In einem früheren Berufsleben habe ich Anfang der 2000er-Jahre im österreichischen Mediamarkt gearbeitet. Die Märkte von damals kann man mit den jetzigen Filialen nicht vergleichen. Wir hatten große Audioabteilungen (Geräte sowie Datenträger, wir bauten Audioanlagen in Autos ein!), eine megagroße Fotoabteilung mit 2x 15m Laufwand mit Gerätepräsentation, sowie eine umfangreiche Computerabteilung. Die Weiß- und Braunwarenabteilung war riesig!
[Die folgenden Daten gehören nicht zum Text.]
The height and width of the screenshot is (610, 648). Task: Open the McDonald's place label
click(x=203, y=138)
Wir hatten Digitalkameras palettenweise geschlichtet. Das war ein beeindruckender Anblick. Das nannten wir "Warendruck". Sowas gibt es heute nicht mehr!
Das Team war auch engagiert. Das typische vom Preisschildablesen gab es nicht. Viele von uns waren in ihrem Fach "Freaks".
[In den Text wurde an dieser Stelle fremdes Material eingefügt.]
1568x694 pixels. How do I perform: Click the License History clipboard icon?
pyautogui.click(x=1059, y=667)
Die Arbeitszeiten und die Bezahlung waren mies: Von 09:00 bis 19:00 Uhr auf den Beinen mit einer Mittagspausen von 1,5 Stunden (um die Wochenarbeitszeit nicht zu überschreiten).
Jeder zweite Samstag war frei. Zusätzlich jede Woche ein freier Tag (außer Montag und Freitag). Wenn ein Kollege ausfiel, hatte man oft das Pech, dass man seinen Dienst am Samstag übernehmen musste und der Folgesamstag war wieder der reglär eingeteile Samstag. Zur Weihnachtszeit gab es keine freien Samstage. Bis 14 Uhr am hl. Abend wurde gearbeitet.
Bezahlt wurde noch dem Kollektivvertrag (=Mindestlohn). Einsteigern wurden Gehaltserhöherung nach der Probezeit versprochen, aber sie wurden immer vertröstet. Es gab auch keine Verkaufsprovision und der Salär lag bei mir ca. bei € 900 netto! Überstunden wurden (selten) keine gezahlt, sondern auf Zeitguthaben vergolten. Damals war das ein Holding-Prinzip, der Geschäftsführer stieg mit einem finanziellen Einsatz in das Unternehmen ein und jede Ausgabe minderte sein Einkommen.
Jeder meiner Kolleginnen und Kollegen haben daraus aber das Beste gemacht und ich bin mir sicher, auch gut gearbeitet (fürs Unternehmen und den Kunden). Wir waren aber auch noch jung und Ausgaben gab es kaum. Aber wenn man seine sieben Tassen im Schrank hatte, hat man bald sich auf eine andere Karriere konzentriert.